Top of MATERIAL SUPPLIED

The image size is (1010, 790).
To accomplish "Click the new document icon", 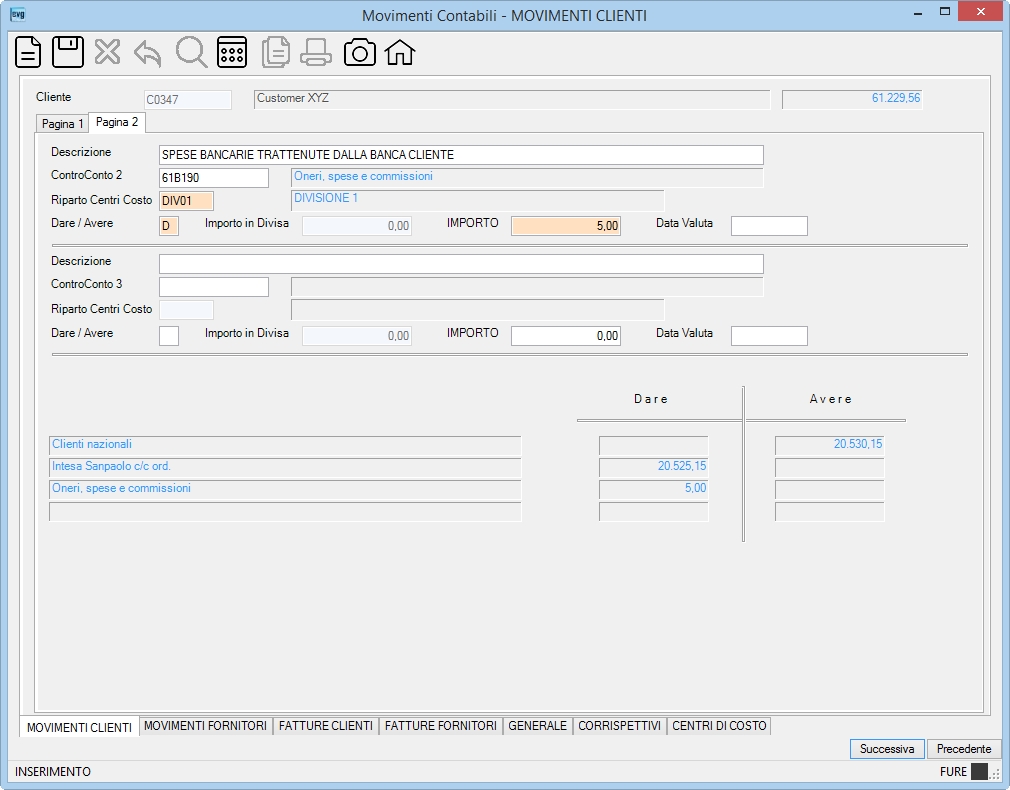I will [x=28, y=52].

Bottom of MATERIAL SUPPLIED
Top of MATERIAL SUPPLIED

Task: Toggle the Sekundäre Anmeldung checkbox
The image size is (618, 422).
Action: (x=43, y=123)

Bottom of MATERIAL SUPPLIED
Top of MATERIAL SUPPLIED

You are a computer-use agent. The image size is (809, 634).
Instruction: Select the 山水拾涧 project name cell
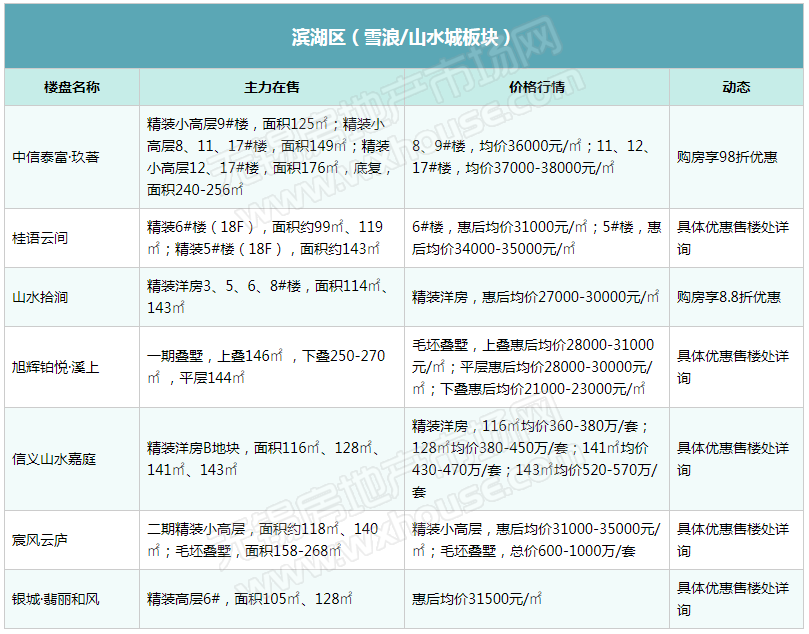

Bottom of MATERIAL SUPPLIED

Proceeding from the line containing "You are a computer-use" through the line containing "Instruction: Select the", transcribe the lines above exactly, both end lines included.

RESPONSE:
You are a computer-use agent. The image size is (809, 634).
Instruction: Select the 山水拾涧 project name cell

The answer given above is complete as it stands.